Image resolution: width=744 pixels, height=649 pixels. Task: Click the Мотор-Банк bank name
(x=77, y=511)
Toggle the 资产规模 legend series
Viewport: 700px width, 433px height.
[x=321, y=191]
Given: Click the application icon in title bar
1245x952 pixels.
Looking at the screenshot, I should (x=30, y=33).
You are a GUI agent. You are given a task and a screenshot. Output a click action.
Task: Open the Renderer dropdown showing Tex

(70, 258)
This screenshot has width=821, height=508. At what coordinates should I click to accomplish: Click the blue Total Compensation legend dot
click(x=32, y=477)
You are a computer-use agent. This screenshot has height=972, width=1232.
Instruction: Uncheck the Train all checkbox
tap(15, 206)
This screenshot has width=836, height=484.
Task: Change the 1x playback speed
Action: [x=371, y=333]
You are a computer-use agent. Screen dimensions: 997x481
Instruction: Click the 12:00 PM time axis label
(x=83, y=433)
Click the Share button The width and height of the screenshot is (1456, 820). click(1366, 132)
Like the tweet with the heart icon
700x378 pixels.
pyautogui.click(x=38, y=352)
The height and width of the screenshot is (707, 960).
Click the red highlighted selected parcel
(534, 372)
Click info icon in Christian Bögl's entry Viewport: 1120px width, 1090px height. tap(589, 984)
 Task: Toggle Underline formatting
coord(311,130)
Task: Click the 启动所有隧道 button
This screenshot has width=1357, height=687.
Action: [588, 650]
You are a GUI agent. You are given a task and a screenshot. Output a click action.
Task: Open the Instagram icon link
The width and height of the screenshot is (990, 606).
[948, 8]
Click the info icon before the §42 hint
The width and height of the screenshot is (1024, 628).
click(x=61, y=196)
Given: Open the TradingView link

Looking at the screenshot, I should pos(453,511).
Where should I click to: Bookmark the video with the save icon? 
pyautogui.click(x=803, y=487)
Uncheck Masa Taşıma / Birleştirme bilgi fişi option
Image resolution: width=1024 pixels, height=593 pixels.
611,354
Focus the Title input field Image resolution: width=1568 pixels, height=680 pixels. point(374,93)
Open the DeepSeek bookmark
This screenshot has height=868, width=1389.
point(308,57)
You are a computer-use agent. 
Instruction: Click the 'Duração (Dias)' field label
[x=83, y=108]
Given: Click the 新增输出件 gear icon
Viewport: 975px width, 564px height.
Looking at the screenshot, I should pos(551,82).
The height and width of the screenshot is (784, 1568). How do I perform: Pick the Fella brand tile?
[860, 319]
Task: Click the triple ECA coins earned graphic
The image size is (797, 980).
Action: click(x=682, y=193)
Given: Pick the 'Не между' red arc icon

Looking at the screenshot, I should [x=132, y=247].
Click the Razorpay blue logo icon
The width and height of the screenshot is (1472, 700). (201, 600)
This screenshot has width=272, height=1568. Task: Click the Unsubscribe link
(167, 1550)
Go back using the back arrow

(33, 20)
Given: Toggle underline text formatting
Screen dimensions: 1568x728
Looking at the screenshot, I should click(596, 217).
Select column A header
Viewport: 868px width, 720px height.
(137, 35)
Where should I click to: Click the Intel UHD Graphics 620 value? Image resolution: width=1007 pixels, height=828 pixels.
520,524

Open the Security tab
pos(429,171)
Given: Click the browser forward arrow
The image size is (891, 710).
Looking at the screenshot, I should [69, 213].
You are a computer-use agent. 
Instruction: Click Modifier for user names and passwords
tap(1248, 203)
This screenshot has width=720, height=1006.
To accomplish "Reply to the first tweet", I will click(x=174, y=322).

++++

Written problem> Revise the data above by replacing each occurrence of "Instruction" with "Goal" and keeping every other line and character the same.

Exercise result>
Image resolution: width=744 pixels, height=649 pixels. Task: Click the Мотор-Банк bank name
(x=77, y=511)
Toggle the 资产规模 legend series
Viewport: 700px width, 433px height.
[x=321, y=191]
Given: Click the application icon in title bar
1245x952 pixels.
Looking at the screenshot, I should (x=30, y=33).
You are a GUI agent. You are given a task and a screenshot. Output a click action.
Task: Open the Renderer dropdown showing Tex

(70, 258)
This screenshot has width=821, height=508. At what coordinates should I click to accomplish: Click the blue Total Compensation legend dot
click(x=32, y=477)
You are a computer-use agent. This screenshot has height=972, width=1232.
Goal: Uncheck the Train all checkbox
tap(15, 206)
This screenshot has width=836, height=484.
Task: Change the 1x playback speed
Action: [x=371, y=333]
You are a computer-use agent. Screen dimensions: 997x481
Goal: Click the 12:00 PM time axis label
(x=83, y=433)
Click the Share button The width and height of the screenshot is (1456, 820). click(1366, 132)
Like the tweet with the heart icon
700x378 pixels.
pyautogui.click(x=38, y=352)
The height and width of the screenshot is (707, 960).
Click the red highlighted selected parcel
(534, 372)
Click info icon in Christian Bögl's entry Viewport: 1120px width, 1090px height. tap(589, 984)
 Task: Toggle Underline formatting
coord(311,130)
Task: Click the 启动所有隧道 button
This screenshot has width=1357, height=687.
Action: [588, 650]
You are a GUI agent. You are given a task and a screenshot. Output a click action.
Task: Open the Instagram icon link
The width and height of the screenshot is (990, 606).
[948, 8]
Click the info icon before the §42 hint
The width and height of the screenshot is (1024, 628).
click(x=61, y=196)
Given: Open the TradingView link

Looking at the screenshot, I should pos(453,511).
Where should I click to: Bookmark the video with the save icon? 
pyautogui.click(x=803, y=487)
Uncheck Masa Taşıma / Birleştirme bilgi fişi option
Image resolution: width=1024 pixels, height=593 pixels.
611,354
Focus the Title input field Image resolution: width=1568 pixels, height=680 pixels. point(374,93)
Open the DeepSeek bookmark
This screenshot has height=868, width=1389.
point(308,57)
You are a computer-use agent. 
Goal: Click the 'Duração (Dias)' field label
[x=83, y=108]
Given: Click the 新增输出件 gear icon
Viewport: 975px width, 564px height.
Looking at the screenshot, I should pos(551,82).
The height and width of the screenshot is (784, 1568). How do I perform: Pick the Fella brand tile?
[860, 319]
Task: Click the triple ECA coins earned graphic
The image size is (797, 980).
Action: click(x=682, y=193)
Given: Pick the 'Не между' red arc icon

Looking at the screenshot, I should [x=132, y=247].
Click the Razorpay blue logo icon
The width and height of the screenshot is (1472, 700). (201, 600)
This screenshot has width=272, height=1568. Task: Click the Unsubscribe link
(167, 1550)
Go back using the back arrow

(33, 20)
Given: Toggle underline text formatting
Screen dimensions: 1568x728
Looking at the screenshot, I should click(596, 217).
Select column A header
Viewport: 868px width, 720px height.
(137, 35)
Where should I click to: Click the Intel UHD Graphics 620 value? Image resolution: width=1007 pixels, height=828 pixels.
520,524

Open the Security tab
pos(429,171)
Given: Click the browser forward arrow
The image size is (891, 710).
Looking at the screenshot, I should [69, 213].
You are a computer-use agent. 
Goal: Click Modifier for user names and passwords
tap(1248, 203)
This screenshot has width=720, height=1006.
To accomplish "Reply to the first tweet", I will click(x=174, y=322).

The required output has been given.